A former Eden Court drama student urged the public to rally round the venue which had just partially reopened after a seven-month closure.
Rachel Urquhart, who took drama classes at the theatre, launched a Just Giving page on social media with the aim of raising £1000 for the venue, which has charity status.
The theatre also unveiled plans for a moving tribute to those whose lives had been lost to Covid-19 as part of its plans to mark the festive season.
A 30-foot tall Norwegian spruce was to be installed on its front lawn with more than 3000 lights representing the total number of Covid deaths in Scotland by that point.
A star at the top lit by more than 50 lights would representing Highland deaths from the virus.
Balnain Primary Scohool with just 25 pupils, was closed for two weeks after a coronavirus case associated with the school was identified.
At the same time more than 80 pupils at Culloden Academy were advised to self-isolate for the same length of time after positive tests among pupils there.
A parent who did not want to be named said: "The fact we are in tier one has made too many people complacent.
"I personally think no one is taking coronavirus seriously any more."
High Life Highland was set to furlough more staff.
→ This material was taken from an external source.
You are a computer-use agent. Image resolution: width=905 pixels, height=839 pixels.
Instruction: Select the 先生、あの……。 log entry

In a report to Highland Council the organisation said it now predicted a deficit caused by lockdown of £500,000, which it could cover from its own reserves. The deficit had previously been predicted to be more than £3 million.
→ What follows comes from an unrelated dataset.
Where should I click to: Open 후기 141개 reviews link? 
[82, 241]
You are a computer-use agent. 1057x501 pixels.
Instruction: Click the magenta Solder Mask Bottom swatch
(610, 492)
The reduction sparked calls from union the GMB for any staff furloughed to have their pay topped up, as happened earlier in the pandemic.
NHS Highland said it would need a further £34 million from the Scottish Government to cover the cost of Covid-related medical services.
The extra cash injection sought as on top of £39 million already given to the health board this year to help it meet the challenges of dealing with coronavirus.